The last 6 months have been absolutely indescribable for me.  For those of you who know me, you may be able to see, or hear about, some of the changes that have been going on in my life (both internal and external); and let me assure you, there have been A LOT of them.  I don't know how to describe it, or how it even happened, but suddenly I'm a completely different person.

One of the most significant things that different about me is that I have a newfound faith - something that's not entirely new, but definitely rediscovered, re-invented, redefined, and completely new from anything else in my life, ever.  And I'm discovering that I simply cannot get enough of God.  I've been going to church regularly (more than once a week, which for those of you who know me is a HUGE deal), I've been simply soaking myself in studying God's word and God's person, prayer, fellowship, meditation, and learning.  And from that, I'd like to share a few things that I've recently learned that I was never taught in 18 years of going to Sunday School:


  • Acts 2:42-47 -- This is what a christian community should be about!  This is a church.
  • God's material blessings to me and those around me is, in fact, a true BLESSING.  It's what we do with these blessings that matters - and God calls us to use our material blessings to help others, not shed our blessings to be with others.  There's a distinct and important difference, and it's something I struggle with. 
  • Regarding Doubts:  "if you see through everything you see nothing.  The point of doubt isn't to see 'through' everything, but to see what's on the other side."
  • God has blessed each of His followers with EVERY SPIRITUAL BLESSING that could be.  
  • God's plan A was the church.  This was not His plan B or C or "collateral damage".  THIS is the plan. 
  • Regarding Testimonies:  Most people emphasize the "how bad they were before God" part.  Shouldn't we be telling the story opposite; that is, shouldn't we be living radical, crazy lives AFTER we were transformed for Jesus?  Shouldn't that be the glorified part?

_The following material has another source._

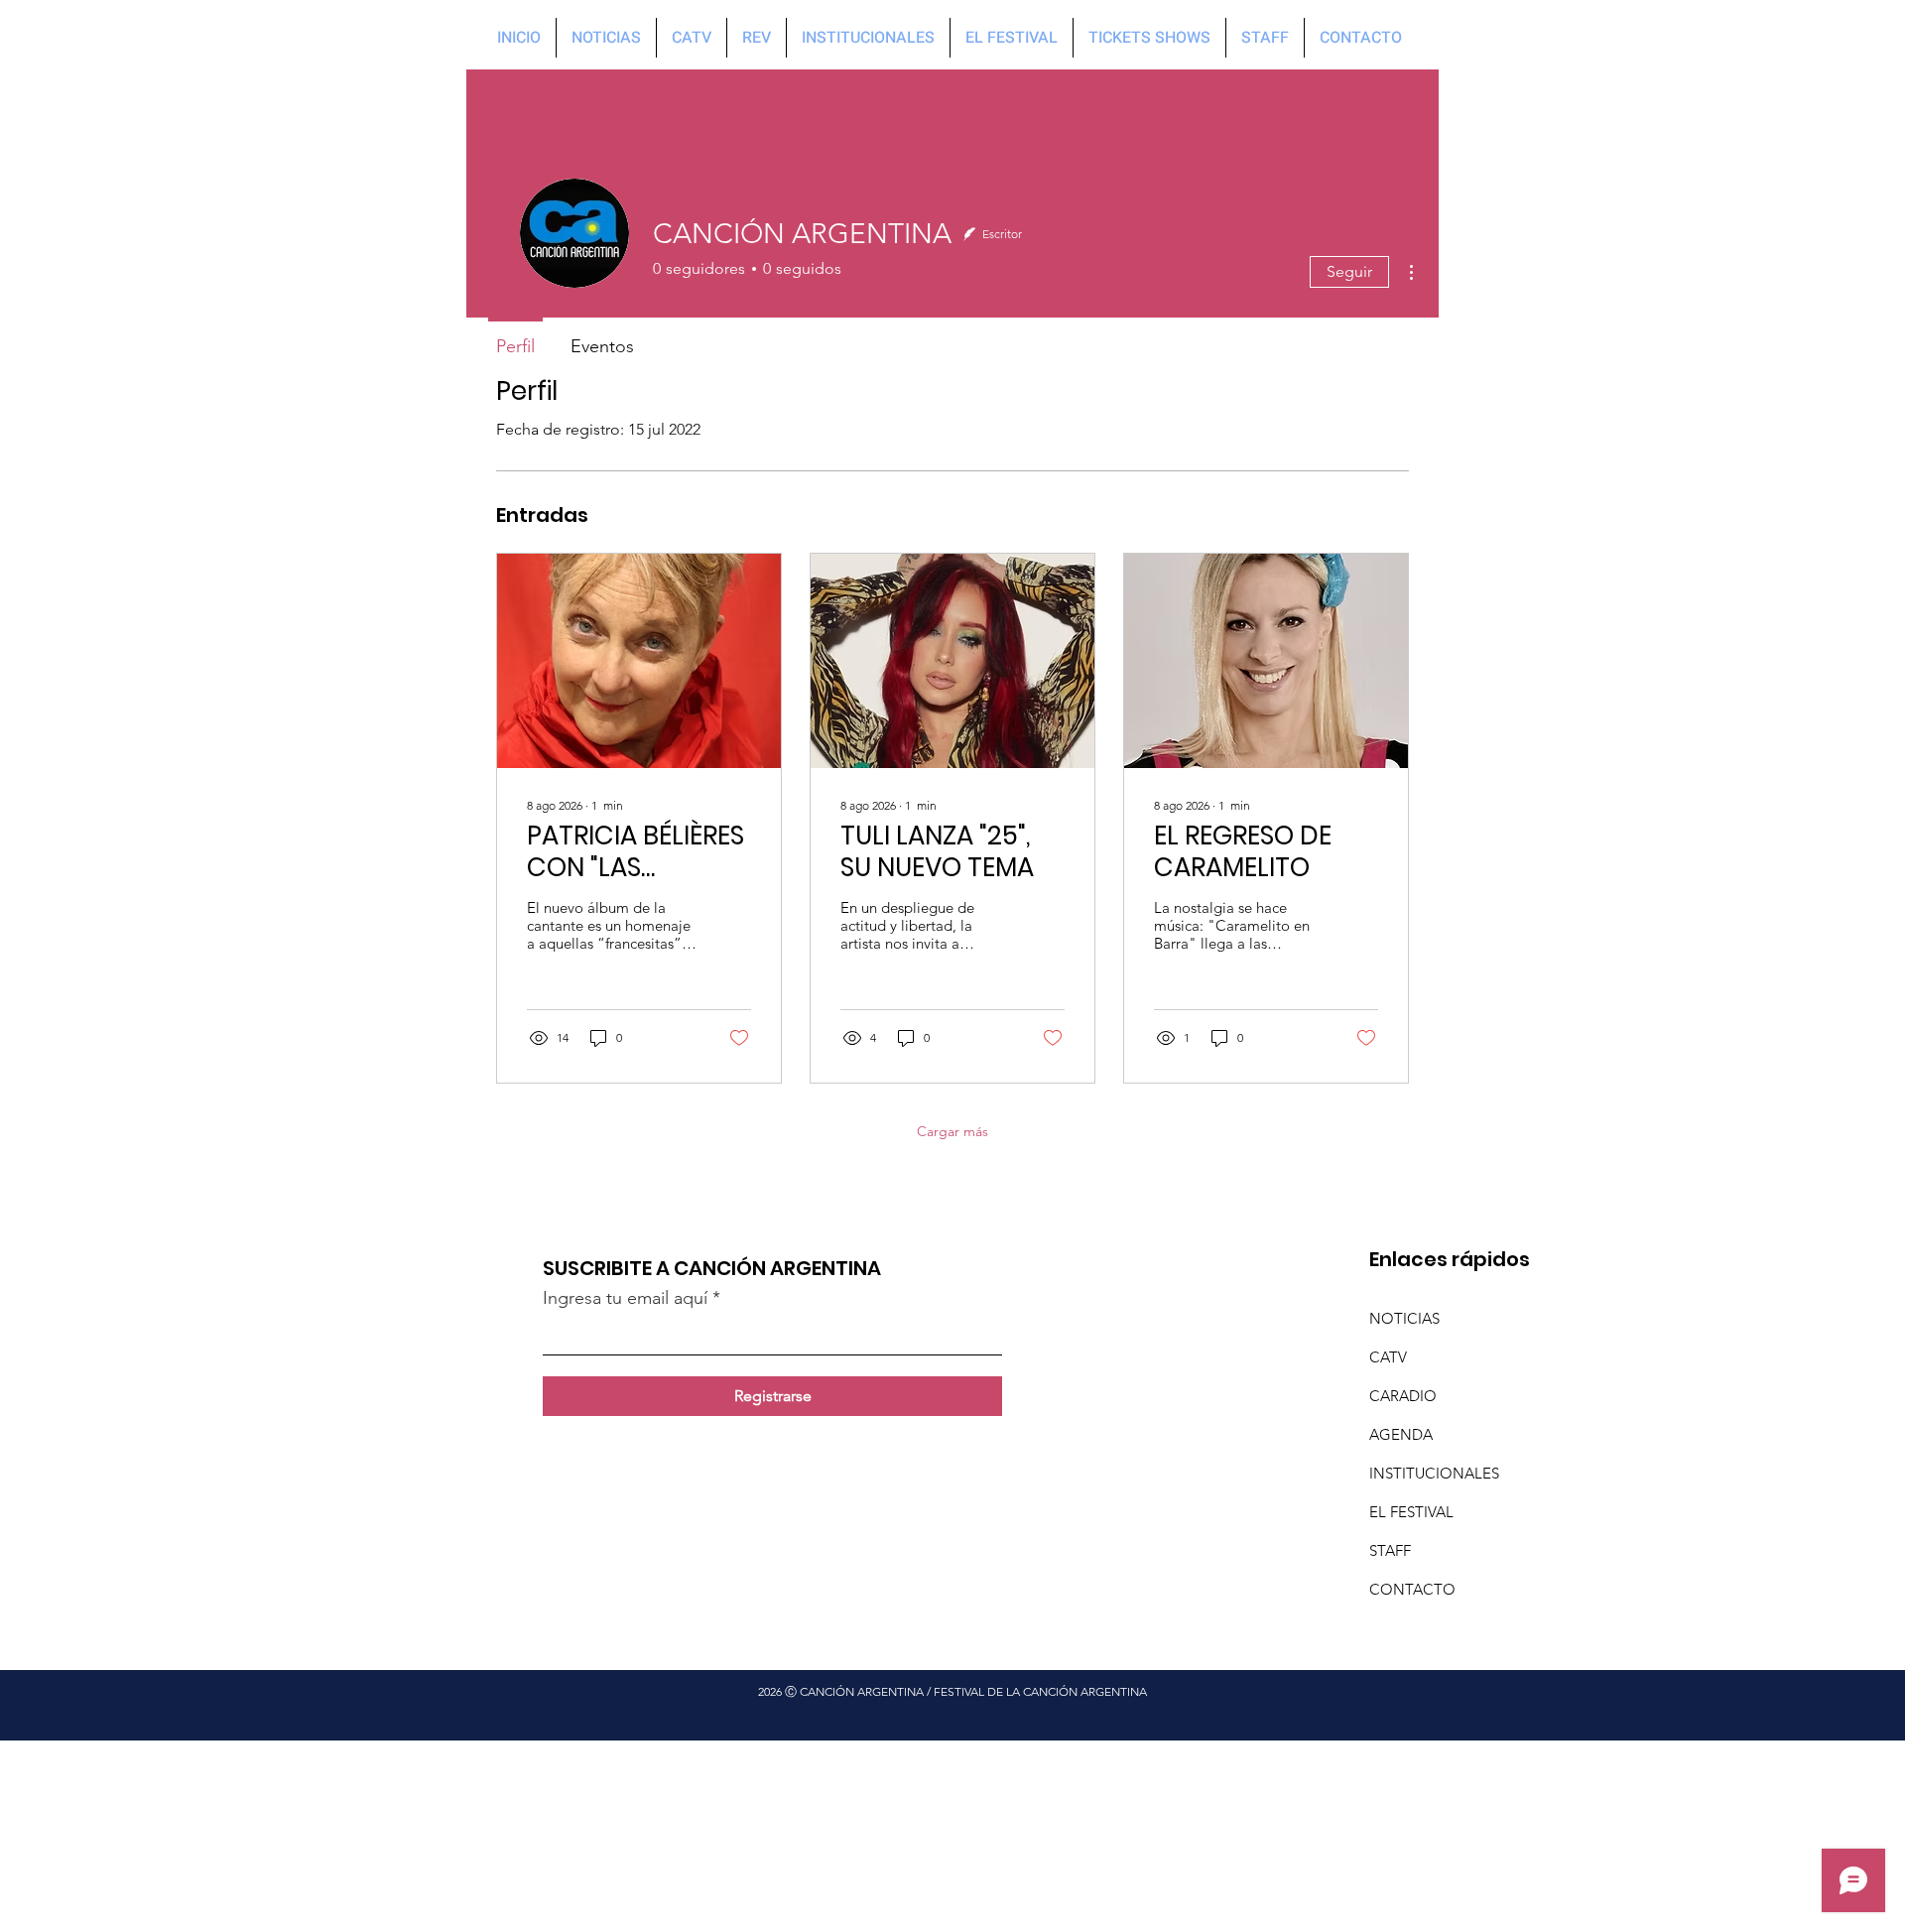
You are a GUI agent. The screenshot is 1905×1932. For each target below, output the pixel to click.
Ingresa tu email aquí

The "wow" part?
  • If a stranger were to walk into a church, they should look around at the people and say, "what on earth could bring every single one of these people here?  They are all so different - what could they possibly have in common?"
  • Your life with God is like a bullseye, with God at the center.  People are all over, facing different directions, walking different directions, some are close to the center some are far out.  Obviously God cares about where we are in relation to Him, but more importantly, God cares which direction we are facing.  If we are in the center but facing out, looking back at where we came from, at all of the great things we've done, at all the hoops we've jumped through, we've completely missed the point.  God wants us to be facing him and walking forward, no matter where we are on the circle.  
  • God has entrusted me with the Gospel, and it is my responsibility to share it. 
  • We don't have to be perfect to come to God, but we do have to be ready to be perfected.
  • Sometimes we grab a hold of an idea before God is done talking.  We need to let God finish His sentences.
  • God wants to do something ORIGINAL in me.  Not something he's never done before -- something ORIGINAL.  As in, original to His plan.  Original to how He intended things to be.  Original - back to the origins.  
  • Our spirituality is more important than our physicality.
  • God often talks of His inheritance IN US.  WE are God's inheritance!
  • God is BIG!!!! (This is maybe my favorite thing about God... every time it makes me fall in love all over again.)
  • God calls us to do nothing to discredit His name... and that's a big task!
  • Prophecy and the Bible is actually NOT up to interpretation - God had only one meaning and one purpose to His word.  (This is not to say that discussion should be squelched, or that His word isn't worth reading over again and again because there are many layers to things, but rather that each of those layers and facets to His word has only one true meaning as God intended.  It is up to us to figure out what that is.)
  • This is all temporary.  The book of Revelations is my comfort many days.  

Saturday, October 2

Brides and Hatred

Church Membership has been on my mind lately.  Mostly because I'm contemplating becoming and official member of a church here in DC.  I've always (ok, not always, but definitely the last 5 years) had a huge issue with organized religion.  It wasn't always that way; I grew up in the church, and I remember through 5th, 6th, 7th grade telling people that I actually enjoyed going to church.  Weird?  Maybe. A good thing?  I don't know.  Maybe - it led me to a lot of suffering, but ultimately was part of the Great Symphony.  Even after having "re-discovered" my faith, I found it hard to find myself comfortable in a church setting.... After everything I'd been through, I just wasn't entirely sure I wanted to put myself in that situation again.  For a while, I thought, "well, I believe, and that's good enough.  Some people need a church community, for some people it fosters growth, but not for me.  I don't need that.  I can just believe by myself, after all, this is between me and God, right?"  (In retrospect, that was just delusional... as an extrovert, regardless of it's biblical context or necessity, I need community.)  Once I realized that the Christian faith was not supposed to be lived out in caves by ourselves, I thought to myself - well, I have good Christian friends, I can talk to them, enjoy time with them, and that will just be my version of church, my community, I don't need a formal church to be a part of, because that only leads to problems.  I can have my own church.  And for a while, that was fine.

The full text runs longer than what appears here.